(PAGE TEXT Opens)
Dosage and Administration
When estrogen is prescribed for a postmenopausal woman with a uterus, a progestin should also be initiated to reduce the risk of endometrial cancer. A woman without a uterus does not need progestin. Use of estrogen, alone or in combination with a progestin, should be with the lowest effective dose and for the shortest duration consistent with treatment goals and risks for the individual woman. Patients should be reevaluated periodically as clinically appropriate (e.g., 3-month to 6-month intervals) to determine if treatment is still necessary (See BOXED WARNINGS and WARNINGS.) For women who have a uterus, adequate diagnostic measures, such as endometrial sampling, when indicated, should be undertaken to rule out malignancy in cases of undiagnosed persistent or recurring abnormal vaginal bleeding.
Patients should be started at the lowest dose.
1. Given cyclically for short term use only:
For treatment of moderate to severe vasomotor symptoms, or moderate to severe symptoms of vulvar and vaginal atrophy associated with the menopause.
(PAGE TEXT Closes)
(ENTRIES PROVIDED Opens)
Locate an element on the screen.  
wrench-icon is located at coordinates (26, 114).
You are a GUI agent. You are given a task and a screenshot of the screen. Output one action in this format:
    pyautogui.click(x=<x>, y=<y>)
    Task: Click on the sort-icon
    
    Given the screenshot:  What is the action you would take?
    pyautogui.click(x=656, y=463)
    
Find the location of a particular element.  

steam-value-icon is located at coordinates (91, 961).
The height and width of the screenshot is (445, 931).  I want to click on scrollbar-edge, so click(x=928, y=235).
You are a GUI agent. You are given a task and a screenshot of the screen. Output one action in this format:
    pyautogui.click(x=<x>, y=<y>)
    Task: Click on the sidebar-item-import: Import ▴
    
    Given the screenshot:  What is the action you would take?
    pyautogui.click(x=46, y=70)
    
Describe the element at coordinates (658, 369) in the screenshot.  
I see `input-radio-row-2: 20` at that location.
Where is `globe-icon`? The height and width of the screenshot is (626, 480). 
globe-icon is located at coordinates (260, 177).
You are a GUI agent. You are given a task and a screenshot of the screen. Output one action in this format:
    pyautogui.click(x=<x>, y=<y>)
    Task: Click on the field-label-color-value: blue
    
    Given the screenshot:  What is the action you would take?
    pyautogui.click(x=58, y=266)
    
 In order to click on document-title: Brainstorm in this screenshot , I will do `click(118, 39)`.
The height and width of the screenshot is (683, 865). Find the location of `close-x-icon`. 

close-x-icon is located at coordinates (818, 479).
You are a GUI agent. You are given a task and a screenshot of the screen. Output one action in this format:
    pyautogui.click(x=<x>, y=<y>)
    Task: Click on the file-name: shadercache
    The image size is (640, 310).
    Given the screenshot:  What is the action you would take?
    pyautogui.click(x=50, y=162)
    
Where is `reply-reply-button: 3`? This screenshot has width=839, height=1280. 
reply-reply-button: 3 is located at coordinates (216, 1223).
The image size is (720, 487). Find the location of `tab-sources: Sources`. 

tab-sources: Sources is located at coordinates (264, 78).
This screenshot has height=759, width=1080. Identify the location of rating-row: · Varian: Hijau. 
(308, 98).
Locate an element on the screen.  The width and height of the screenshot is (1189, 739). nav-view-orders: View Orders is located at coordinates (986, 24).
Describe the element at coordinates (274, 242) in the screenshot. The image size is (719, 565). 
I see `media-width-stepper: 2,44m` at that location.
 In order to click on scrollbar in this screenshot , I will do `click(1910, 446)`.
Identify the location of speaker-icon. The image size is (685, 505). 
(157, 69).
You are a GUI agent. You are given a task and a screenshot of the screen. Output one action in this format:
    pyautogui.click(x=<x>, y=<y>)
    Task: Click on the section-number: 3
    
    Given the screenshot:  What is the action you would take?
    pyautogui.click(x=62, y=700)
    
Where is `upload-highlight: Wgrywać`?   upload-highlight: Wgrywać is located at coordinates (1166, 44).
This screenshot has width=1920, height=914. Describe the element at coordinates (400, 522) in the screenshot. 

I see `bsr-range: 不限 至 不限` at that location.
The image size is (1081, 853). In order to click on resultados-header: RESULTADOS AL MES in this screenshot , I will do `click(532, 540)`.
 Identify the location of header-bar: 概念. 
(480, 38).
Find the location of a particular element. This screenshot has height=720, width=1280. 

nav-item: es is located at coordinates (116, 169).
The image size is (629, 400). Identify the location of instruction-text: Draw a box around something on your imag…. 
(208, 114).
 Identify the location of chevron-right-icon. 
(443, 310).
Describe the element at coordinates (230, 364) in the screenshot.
(ENTRIES PROVIDED Closes)
• _WHAT TO DO_
For each statement below, say yes or no to whether it agrees with the dosage and administration text, and quote the words of that text that decide it.
1. A woman without a uterus needs a progestin along with estrogen.
2. Patients should begin treatment at the lowest dose.
3. Periodic reevaluation is suggested at intervals such as 3 to 6 months.

• _OUTPUT OF THE TASK_
1. No: "A woman without a uterus does not need progestin."
2. Yes: "Patients should be started at the lowest dose."
3. Yes: "Patients should be reevaluated periodically as clinically appropriate (e.g., 3-month to 6-month intervals)"